Cliveden Nursing And Rehabilitation Center

Based on hospital documentation, facility policies/procedures and interviews with facility staff, it was determined that the nursing home failed to consistently monitor and assess a resident after a fall with a head injury and administer medications appropriately for Resident CL1. Those findings included the following: A review of Resident’s CL1 Admission Nursing note revealed that the resident was admitted after a fractured hip repair at a local Acute Care Hospital. Resident CL1’s past medical history included a history of multiple falls, and a medical condition, which affects the liver and decreases the ability to remove toxins from the body. According to the nursing notes on the day of admission the resident was identified as combative, grimacing and screaming during the initial assessment that required 1:1 monitoring for agitation and restlessness.

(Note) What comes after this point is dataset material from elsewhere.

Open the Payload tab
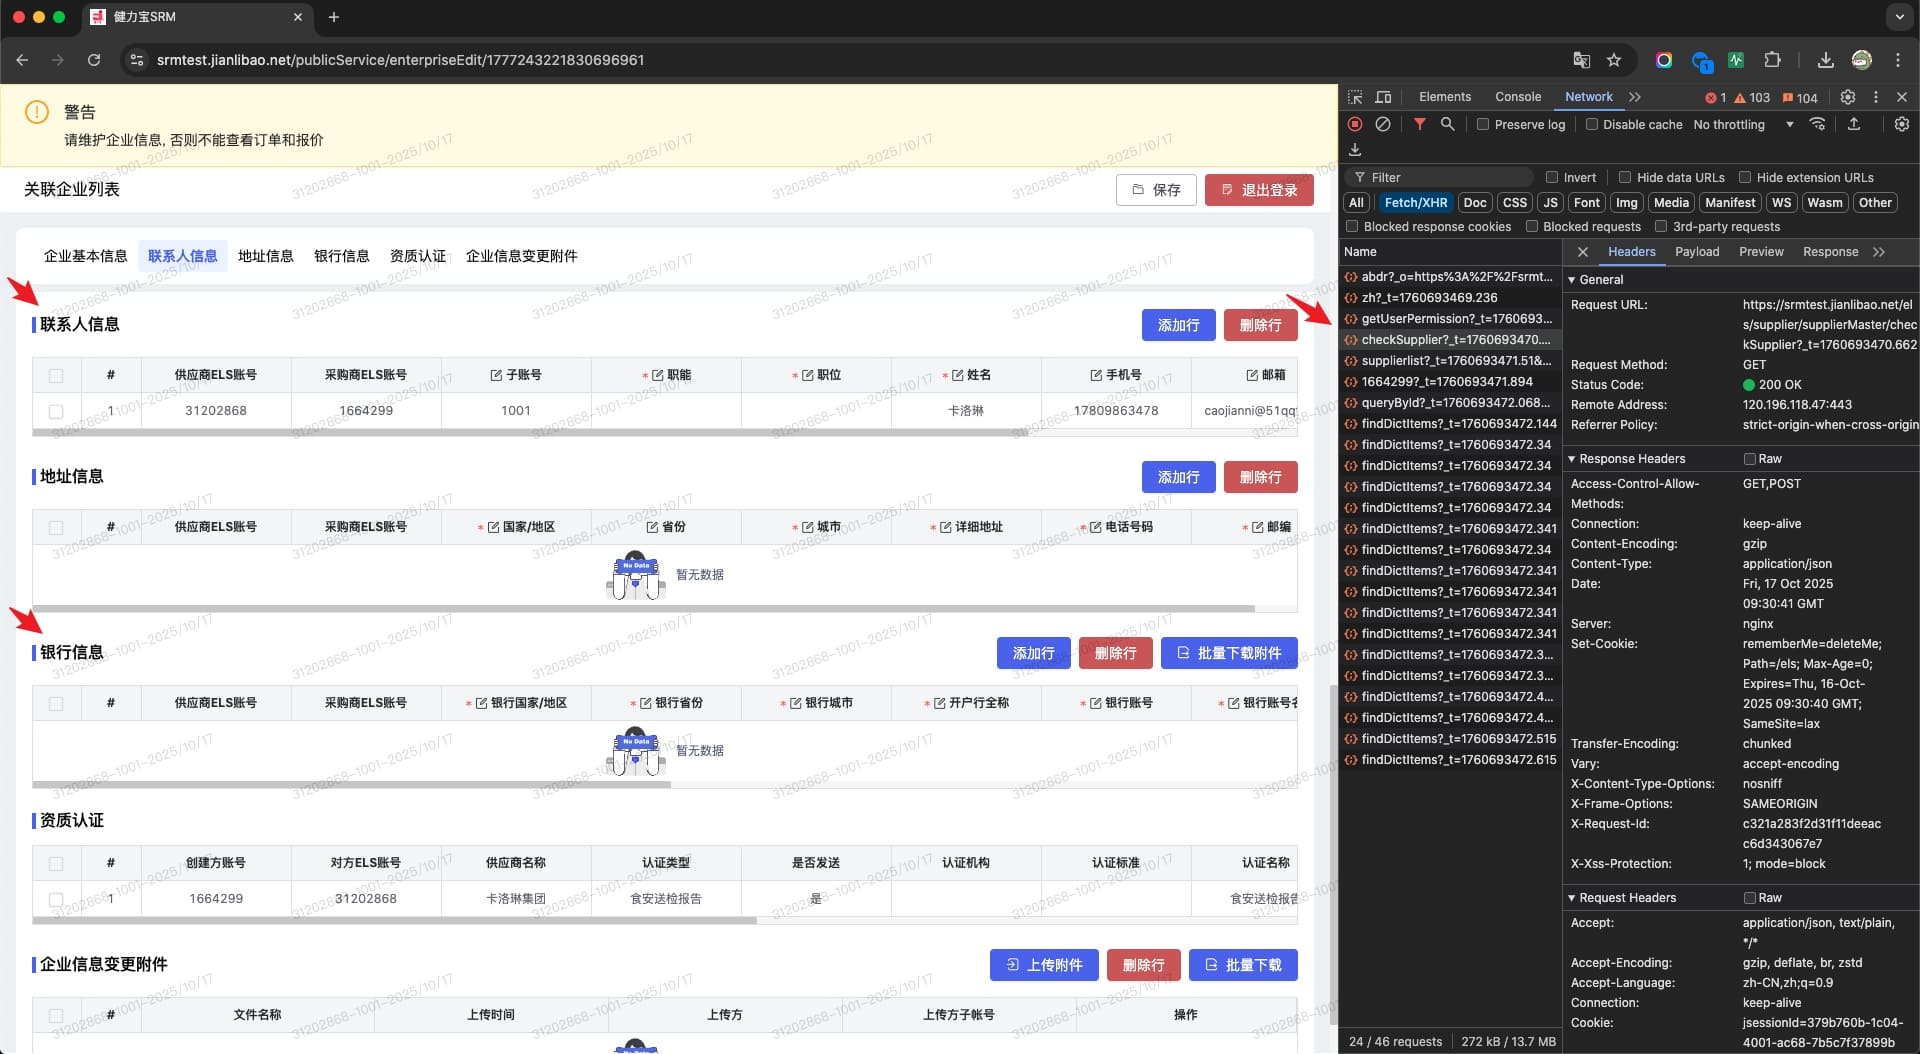This screenshot has width=1920, height=1054. coord(1697,252)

Resident CL1 was identified as a high fall risk and had 5 falls between February 13, 2014 and February 23, 2014. A second fall on February 23, 2014 resulted in a gash over her left eyebrow. A review of the nursing home’s policy related to Neurological Assessments that was last updated on July 2009 on April 4, 2014, revealed that a neurological assessment should be completed after a resident strikes their head every 15 minutes for an hour, every 30 minutes for 4 hours, every 1 hour for 4 hours and every 4 hours for the next 48 hours. A review of the facility’s documentation related to the Neurological Assessments, which were last updated in July of 2009 on April 4, 2014, revealed that a neurological assessment should be completed after a resident strikes their head every 15 minutes for an hour, every 30 minutes for 4 hours, every 1 hour for 4 hours and every 4 hours for the next 48 hours.

A review of the facility’s documentation related to the Neurological Assessments revealed that they were not done according to the facility’s policy. A review of a nursing note dated February 25, 2014 at 10:42 a.m. revealed that the resident was found with open fixed eyes and pinpoint pupils and was sent to the emergency room. A telephone interview with the administrator on April 4, 2014 at 11:00 a.m. confirmed that the facility did not complete the Neurological Assessment as per the facility’s policy. Further review of Resident’s CL1’s clinical record revealed that the resident was eating and drinking very little, a nursing note on February 24, 2014 at 10:42 p.m. identified her oral intake as 10% with only a few sips of liquids. Another nursing note on February 24, at 10:08 p.m. identified Resident CL1’s oral intake as 0% throughout shift with only minimal liquids. A review of the medical administration records for Resident CL1 after her fall and head injury on February 23, 2014 at 8:55 p.m. revealed that the resident received a narcotic pain medication Patch 50 micrograms per hour once on February 24, 2014 and a anti-anxiety medication 1 milligram and a mix of Tylenol. PRN and Klonopin 1mg. three more times, prior to being sent to the emergency room. A review of the emergency room initial assessment by the physician, dated February 25, 2014 at 5:00 p.m., revealed that the resident arrived unresponsive with pinpoint pupils and required intravenous fluids.